→ CHALLENGE:
Revise everything from the line containing "You are a GUI" down to the line containing "pyautogui.click(x=778, y=582)", replacing "white" with "golden" and leaving all else unchanged. Give only those lines, and omit the pictures.

→ DATA FOR THE TASK:
** begin **

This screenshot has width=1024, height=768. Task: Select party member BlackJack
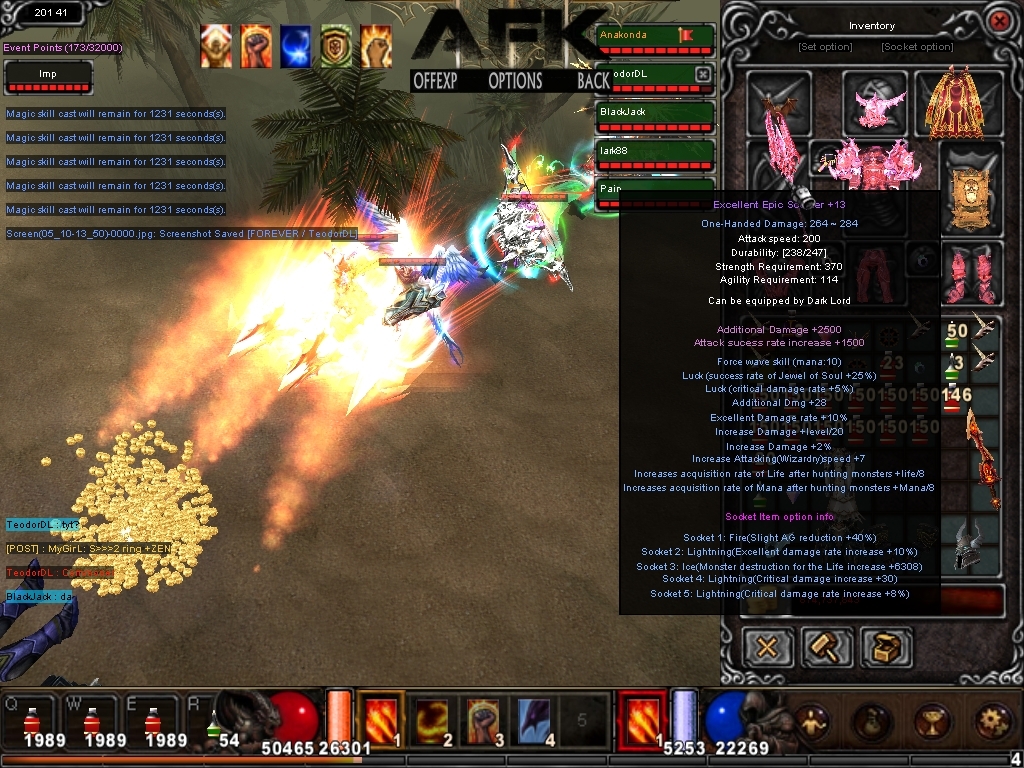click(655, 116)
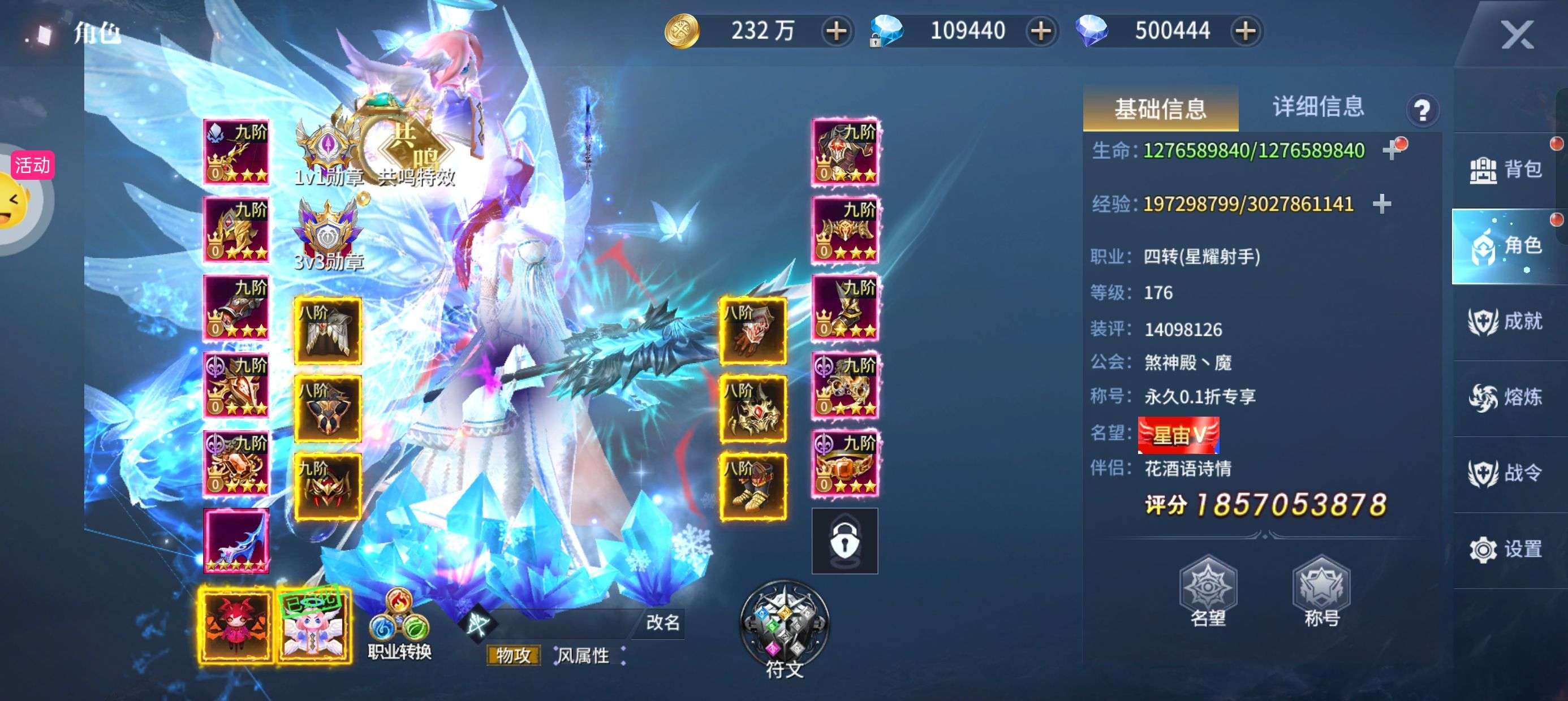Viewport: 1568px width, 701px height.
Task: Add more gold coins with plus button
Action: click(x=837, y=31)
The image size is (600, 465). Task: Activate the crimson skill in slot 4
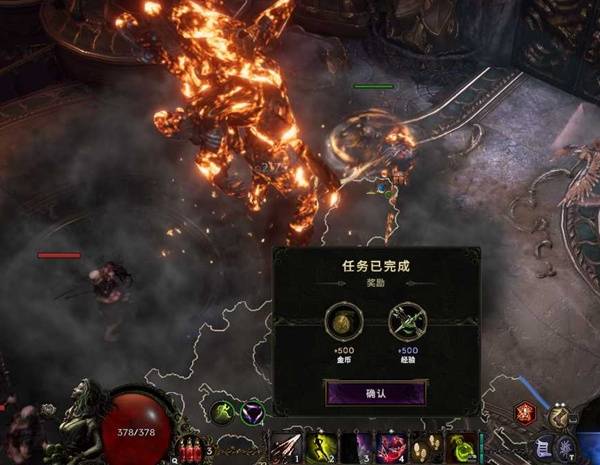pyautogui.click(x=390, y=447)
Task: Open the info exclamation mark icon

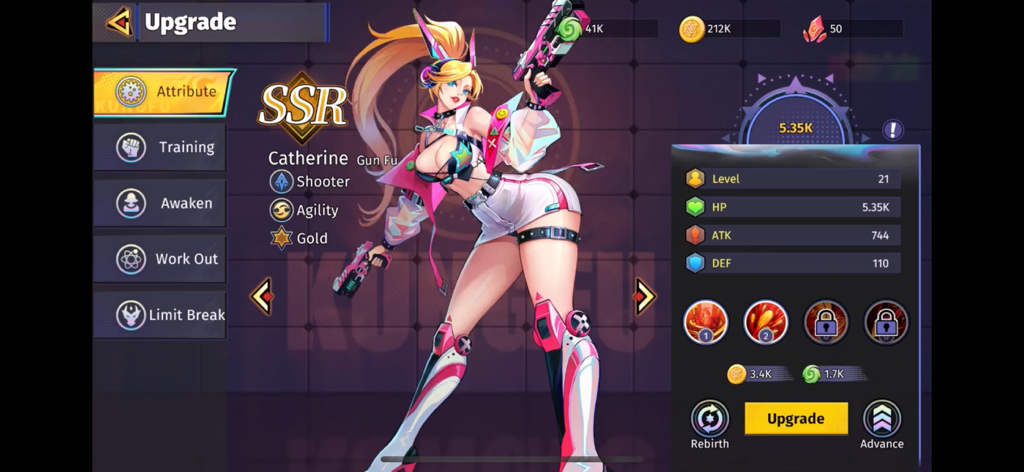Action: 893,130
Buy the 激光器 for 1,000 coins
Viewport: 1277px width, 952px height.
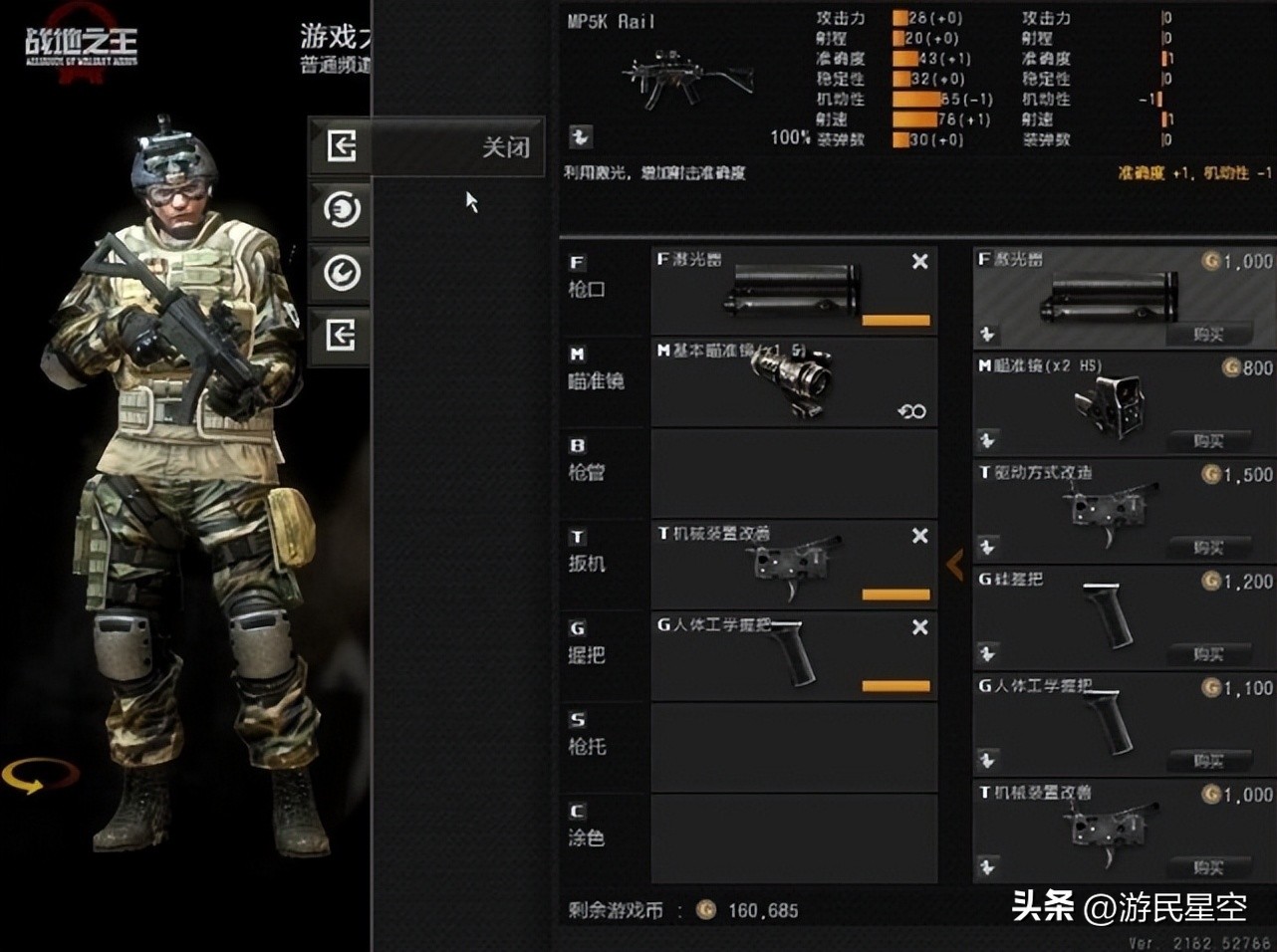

** end **
** begin **

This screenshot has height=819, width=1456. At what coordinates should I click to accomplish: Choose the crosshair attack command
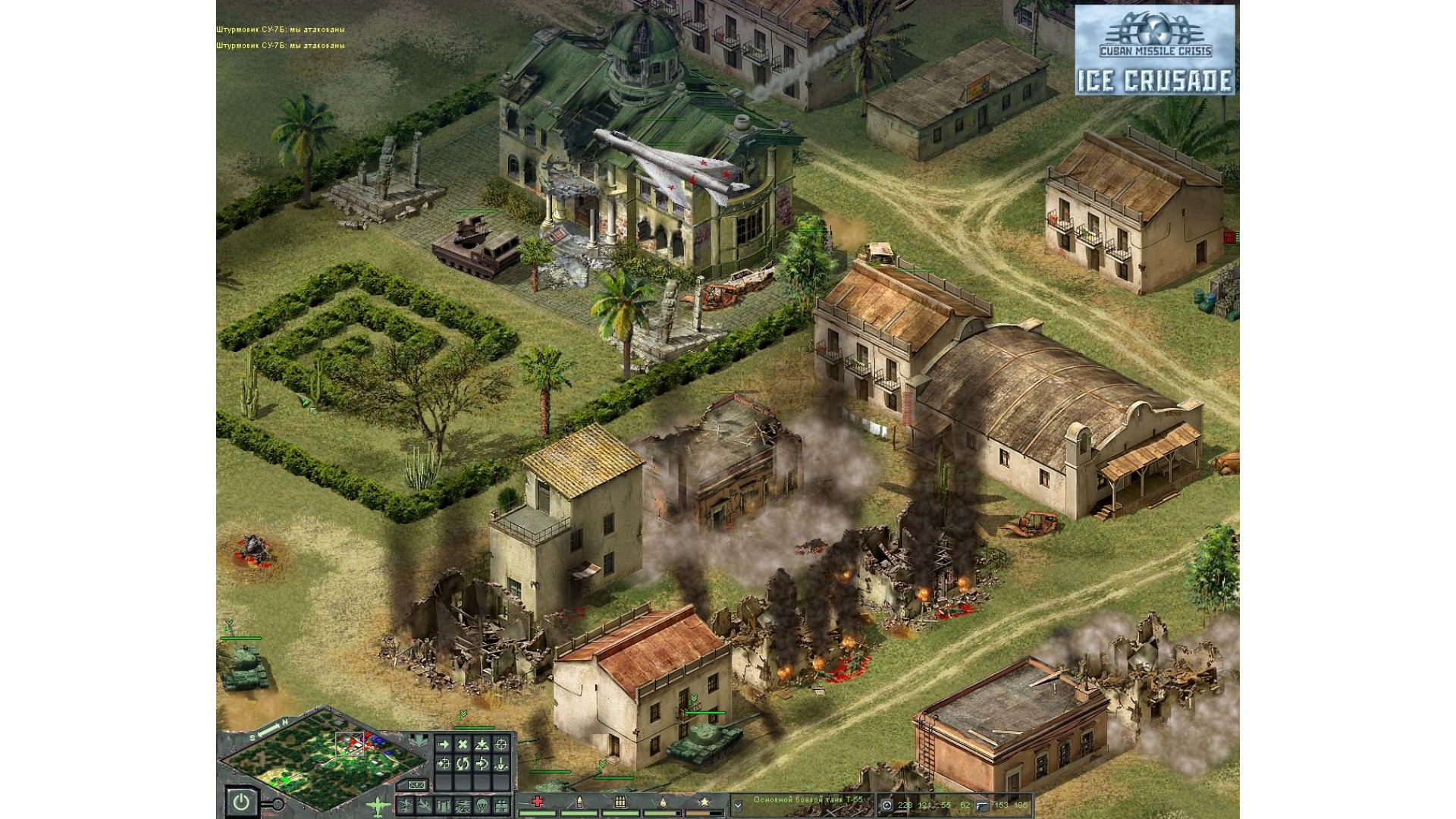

** end **
** begin **

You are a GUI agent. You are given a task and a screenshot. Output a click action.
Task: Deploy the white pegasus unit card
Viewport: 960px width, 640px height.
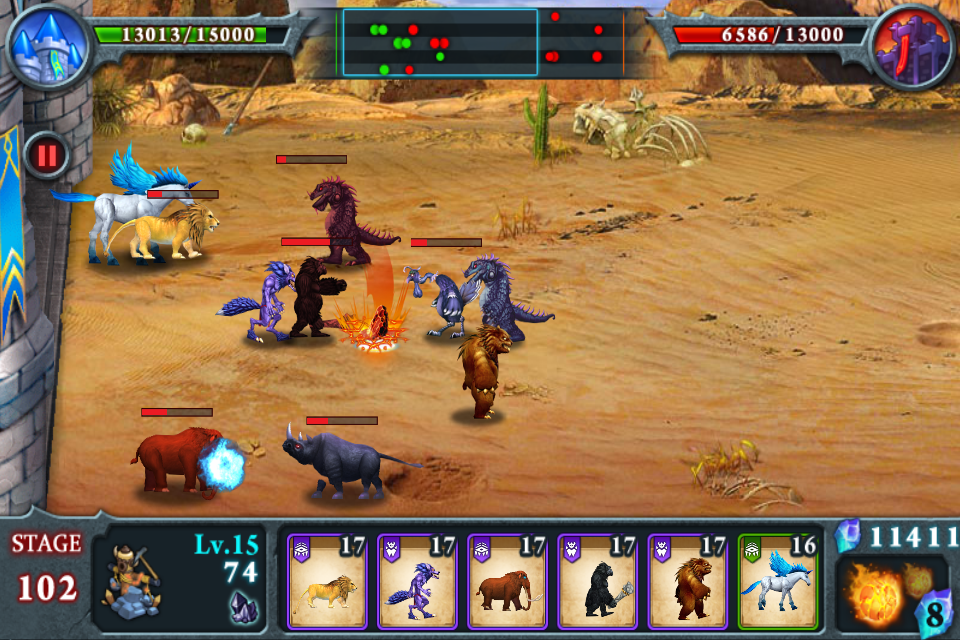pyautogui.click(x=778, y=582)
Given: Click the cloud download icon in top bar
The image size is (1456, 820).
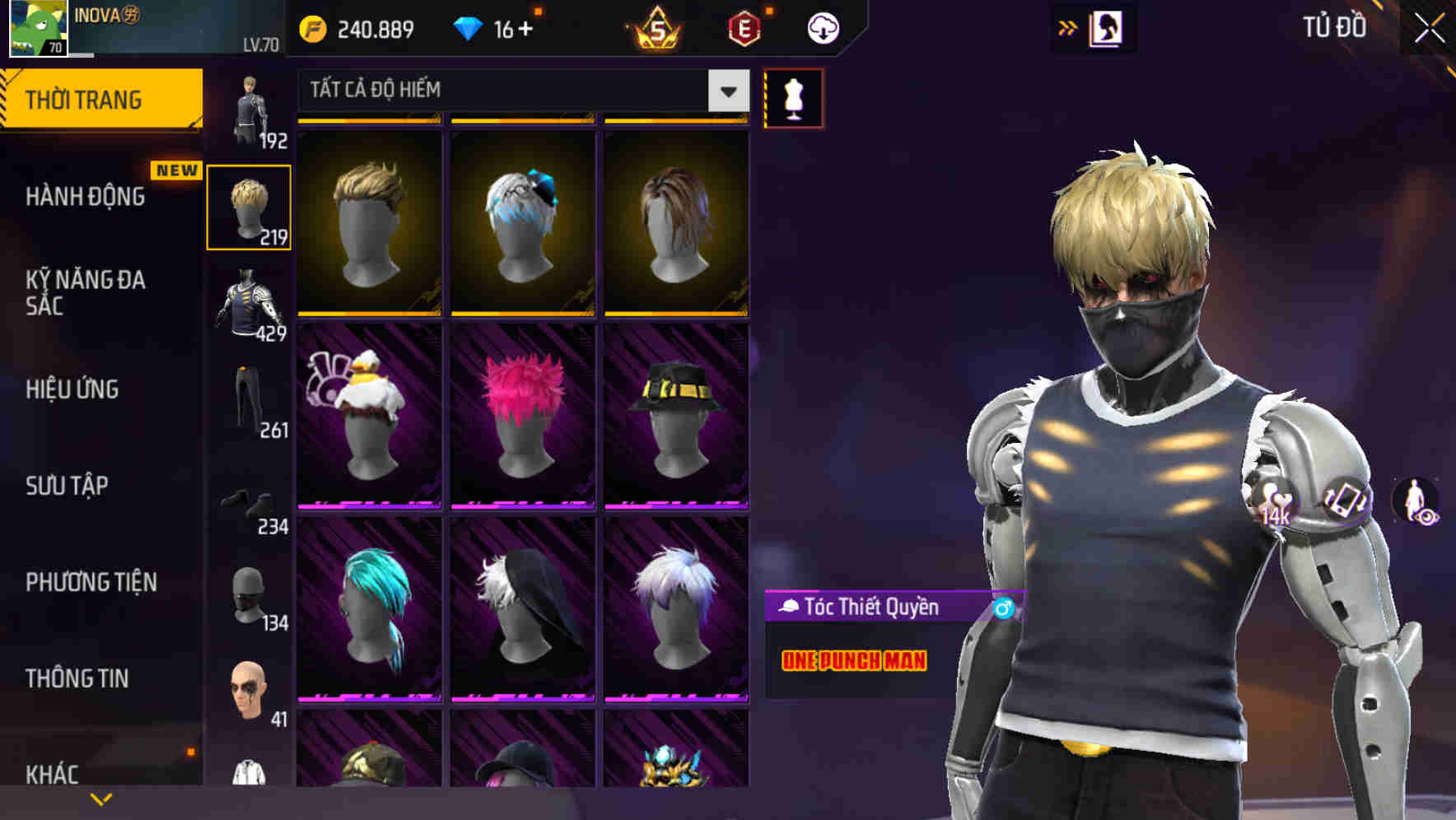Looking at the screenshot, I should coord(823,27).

** end **

→ SOLUTION FOR THIS PROBLEM:
You are a GUI agent. You are given a task and a screenshot. Output a click action.
Task: Deploy the golden pegasus unit card
Viewport: 960px width, 640px height.
pyautogui.click(x=778, y=582)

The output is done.